KV-Compress: Paged KV-Cache Compression with Variable Compression Rates per Attention Head
Isaac Rehg from Cloudflare introduces a novel method for Key-Value (KV) cache compression designed for LLMs with extended context lengths. The method, termed KV-Compress, focuses on leveraging variable compression rates per attention head within a PagedAttention framework to alleviate memory constraints while maintaining high-performance standards during inference.
Introduction
As context lengths in LLMs have exponentially grown, efficient memory management for KV caches has become a significant challenge. The memory requirements for maintaining the KV cache during token generation increase linearly with context length, restricting the potential for concurrent long-context inferences within a fixed memory budget. Traditional solutions employing uniform KV eviction rates across attention heads introduce substantial fragmentation, thereby failing to achieve theoretical memory savings in practice.
Methodology
KV-Compress seeks to address these inefficiencies by adopting a variable eviction rate approach within a PagedAttention framework, effectively reducing the KV cache's memory footprint while maintaining high inference performance.
Key Innovations
- PagedAttention Framework Modification:
- The method extends the existing PagedAttention framework to handle fragmentation by referencing KV caches at both layer and head levels, making variable-rate evictions viable.

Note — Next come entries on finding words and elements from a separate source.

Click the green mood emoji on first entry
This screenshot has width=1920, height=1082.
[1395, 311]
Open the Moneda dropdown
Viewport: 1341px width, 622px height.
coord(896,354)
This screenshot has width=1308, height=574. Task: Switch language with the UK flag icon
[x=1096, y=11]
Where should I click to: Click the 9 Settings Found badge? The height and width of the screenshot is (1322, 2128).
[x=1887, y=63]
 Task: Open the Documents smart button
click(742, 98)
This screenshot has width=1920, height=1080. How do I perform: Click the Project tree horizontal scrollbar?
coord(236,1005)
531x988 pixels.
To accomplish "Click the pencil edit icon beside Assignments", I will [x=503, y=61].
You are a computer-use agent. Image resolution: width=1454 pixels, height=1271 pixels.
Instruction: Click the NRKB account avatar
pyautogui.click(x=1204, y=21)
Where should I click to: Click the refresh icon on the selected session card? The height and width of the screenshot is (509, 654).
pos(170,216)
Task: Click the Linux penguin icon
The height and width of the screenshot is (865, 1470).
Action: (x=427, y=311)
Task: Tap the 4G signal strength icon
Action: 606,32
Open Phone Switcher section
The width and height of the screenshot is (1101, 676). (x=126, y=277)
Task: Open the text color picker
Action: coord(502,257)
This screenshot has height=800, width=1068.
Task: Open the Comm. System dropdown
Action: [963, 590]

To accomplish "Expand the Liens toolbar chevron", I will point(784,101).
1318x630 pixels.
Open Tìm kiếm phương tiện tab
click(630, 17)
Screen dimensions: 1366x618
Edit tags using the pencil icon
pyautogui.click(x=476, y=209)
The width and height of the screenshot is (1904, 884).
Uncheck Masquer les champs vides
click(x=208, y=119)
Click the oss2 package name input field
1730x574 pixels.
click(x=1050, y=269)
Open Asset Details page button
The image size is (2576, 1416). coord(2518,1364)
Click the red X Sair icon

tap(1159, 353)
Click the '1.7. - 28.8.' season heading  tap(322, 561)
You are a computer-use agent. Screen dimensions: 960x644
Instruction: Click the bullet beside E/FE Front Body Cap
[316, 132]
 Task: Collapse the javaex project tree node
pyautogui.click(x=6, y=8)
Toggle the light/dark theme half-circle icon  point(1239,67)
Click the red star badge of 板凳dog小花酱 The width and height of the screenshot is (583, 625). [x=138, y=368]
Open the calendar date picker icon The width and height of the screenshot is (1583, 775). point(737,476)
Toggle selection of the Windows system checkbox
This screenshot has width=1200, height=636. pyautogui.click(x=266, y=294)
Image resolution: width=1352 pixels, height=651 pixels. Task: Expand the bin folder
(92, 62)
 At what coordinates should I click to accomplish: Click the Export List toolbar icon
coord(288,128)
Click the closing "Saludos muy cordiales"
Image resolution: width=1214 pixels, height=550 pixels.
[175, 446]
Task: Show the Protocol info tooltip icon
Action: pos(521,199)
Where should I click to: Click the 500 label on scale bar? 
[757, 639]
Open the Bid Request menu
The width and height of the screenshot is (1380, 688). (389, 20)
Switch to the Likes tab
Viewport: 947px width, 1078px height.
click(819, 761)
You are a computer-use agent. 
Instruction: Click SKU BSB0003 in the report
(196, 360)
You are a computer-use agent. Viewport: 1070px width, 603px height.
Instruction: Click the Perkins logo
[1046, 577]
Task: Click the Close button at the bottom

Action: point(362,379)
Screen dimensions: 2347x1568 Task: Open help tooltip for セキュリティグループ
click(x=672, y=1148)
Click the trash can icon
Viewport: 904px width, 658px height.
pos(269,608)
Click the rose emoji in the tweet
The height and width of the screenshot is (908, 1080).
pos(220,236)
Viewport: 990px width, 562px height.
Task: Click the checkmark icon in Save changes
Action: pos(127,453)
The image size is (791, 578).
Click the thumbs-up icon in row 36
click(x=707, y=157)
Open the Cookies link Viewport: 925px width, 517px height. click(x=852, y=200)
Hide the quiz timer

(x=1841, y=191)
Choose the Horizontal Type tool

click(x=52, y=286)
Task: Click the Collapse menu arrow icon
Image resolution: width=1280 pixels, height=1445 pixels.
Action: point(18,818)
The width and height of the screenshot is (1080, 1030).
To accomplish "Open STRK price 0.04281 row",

- It leverages an on-device block allocation system to parallelize block management, ensuring efficient scheduling and prefetching of cache blocks.
- Query Group Compression:
- Adapts existing methods to manage grouped-query-attention (GQA) models without repeating KVs, directly addressing redundancy.
- Metrics aggregation for eviction decisions is carried out within query groups, informing a more refined eviction strategy.
- Adaptive Eviction Metrics:
- Introduces squared attention aggregation over observed queries, proposing both full and limited observation window variants. The squared sum approach (L2) is shown to work better than the traditional sum (L1), thereby optimizing the eviction process.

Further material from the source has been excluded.